:: WORK INSTRUCTIONS ::
The listing below should be printed exactly, every line of it. Skip the pictures.
-.-.-
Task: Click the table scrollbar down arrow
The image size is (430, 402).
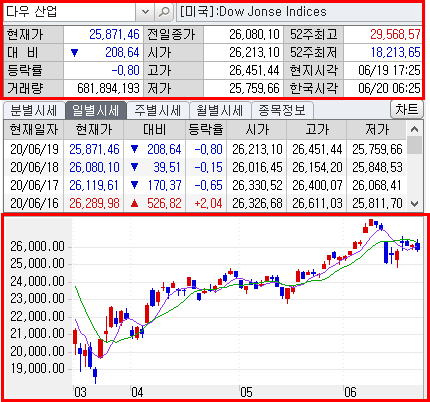Action: (x=414, y=203)
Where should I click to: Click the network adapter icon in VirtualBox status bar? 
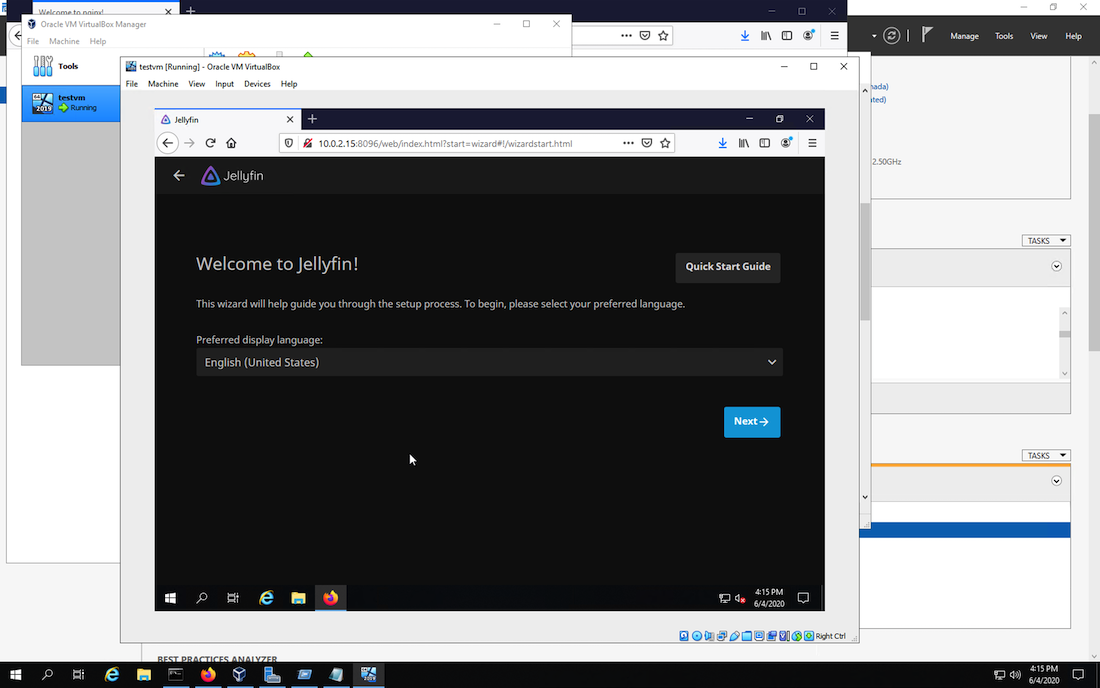pos(723,635)
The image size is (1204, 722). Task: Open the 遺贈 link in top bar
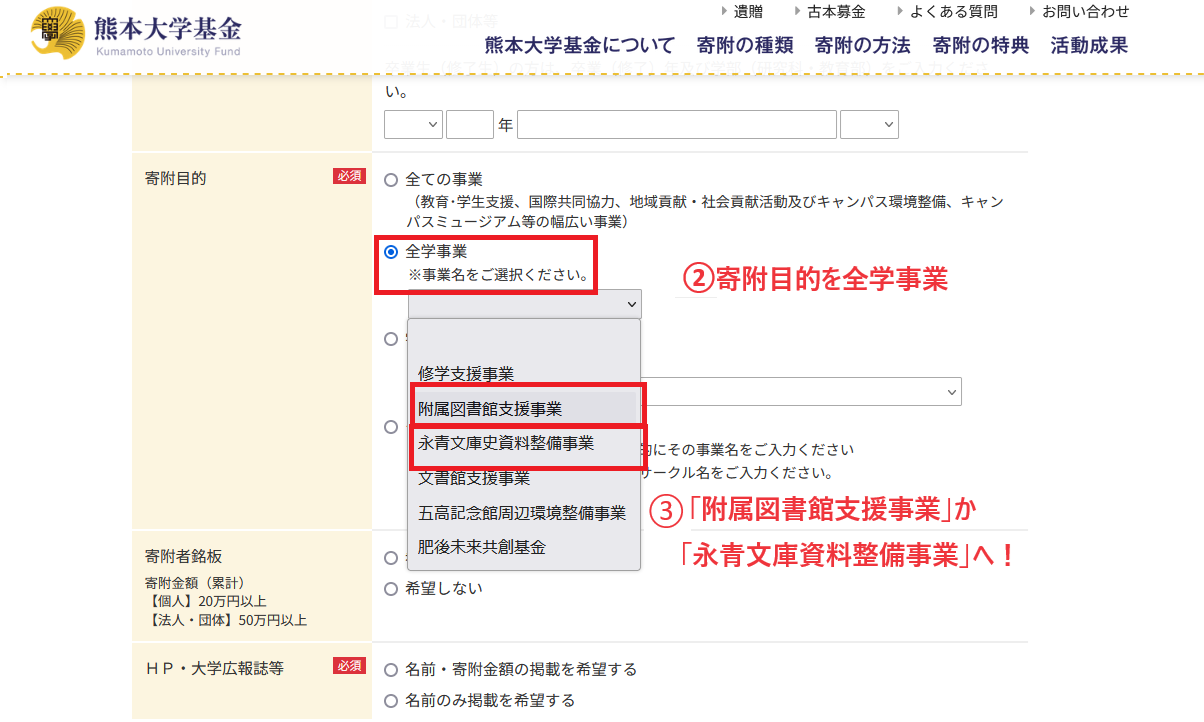[x=747, y=12]
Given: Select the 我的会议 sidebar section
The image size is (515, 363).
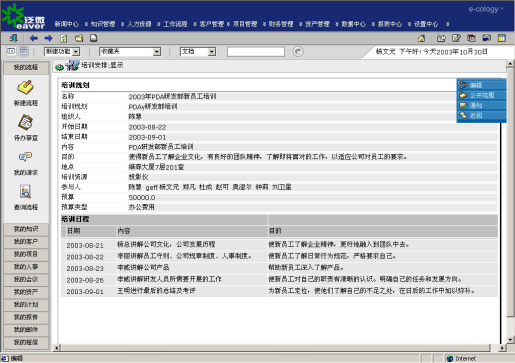Looking at the screenshot, I should click(x=26, y=279).
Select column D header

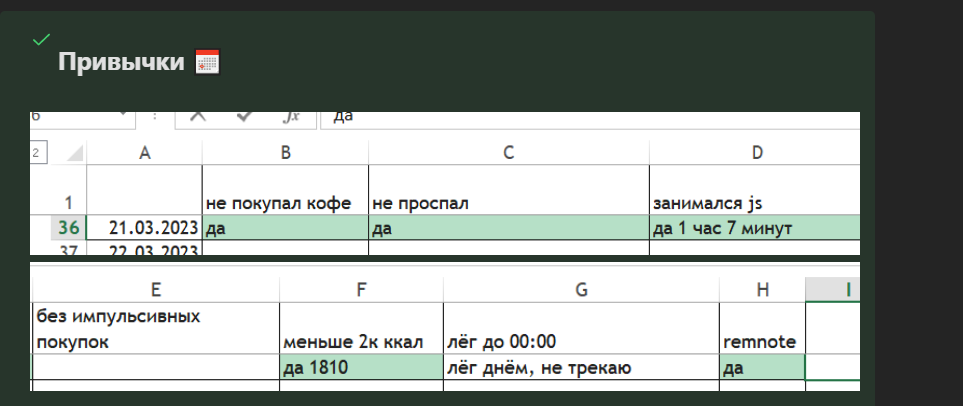(x=756, y=153)
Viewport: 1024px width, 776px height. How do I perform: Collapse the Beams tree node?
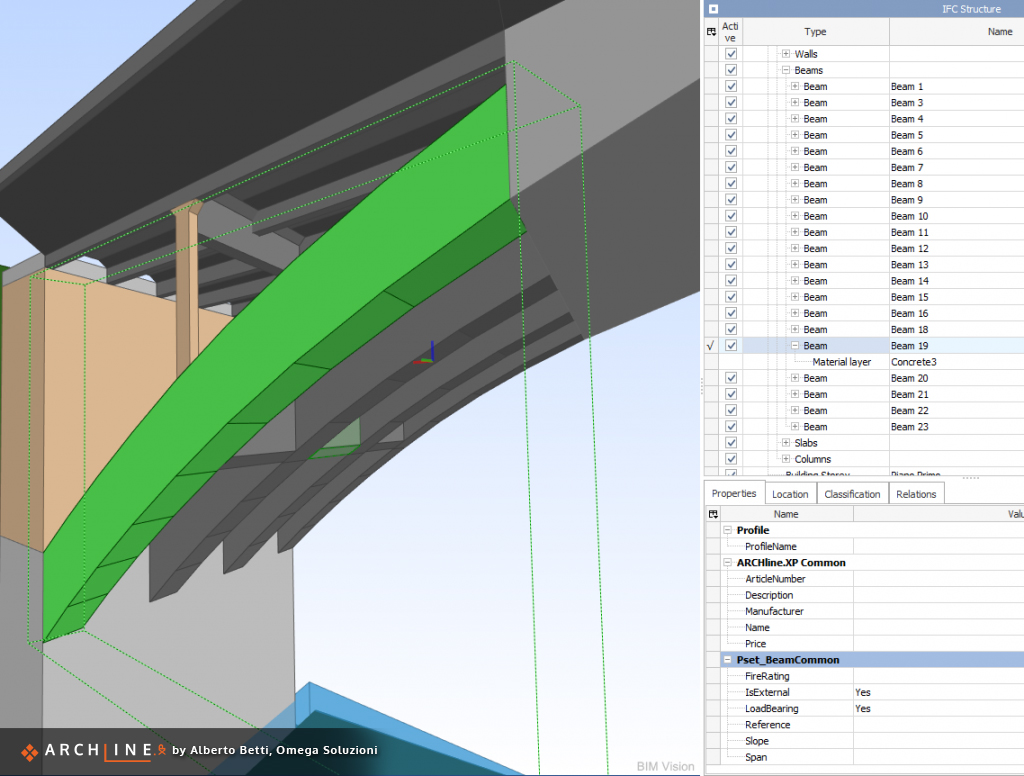[x=786, y=70]
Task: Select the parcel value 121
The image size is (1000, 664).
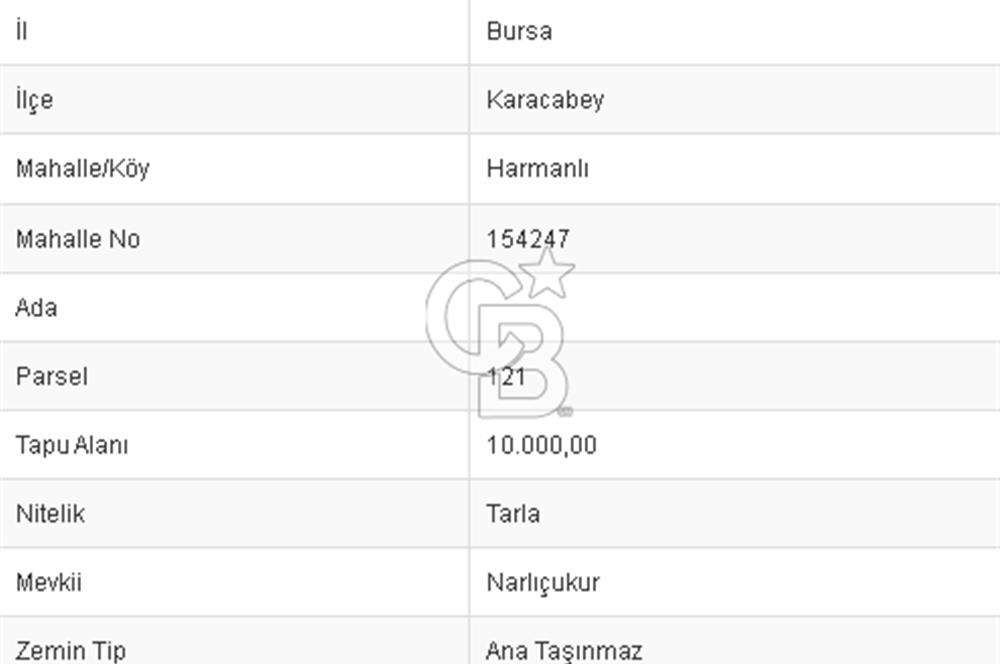Action: (x=506, y=377)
-.-.-
:: THE ANSWER ::
Task: Click the table scrollbar down arrow
The image size is (430, 402).
Action: (x=414, y=203)
Where should I click to: Click the network adapter icon in VirtualBox status bar? 
pos(723,635)
The image size is (1204, 722). Task: Open the 遺贈 link in top bar
[x=747, y=12]
Given: Select the 我的会议 sidebar section
The image size is (515, 363).
Looking at the screenshot, I should click(x=26, y=279).
Select column D header

(x=756, y=153)
Viewport: 1024px width, 776px height. How do I perform: Collapse the Beams tree node?
[x=786, y=70]
Task: Select the parcel value 121
The image size is (1000, 664).
Action: (x=506, y=377)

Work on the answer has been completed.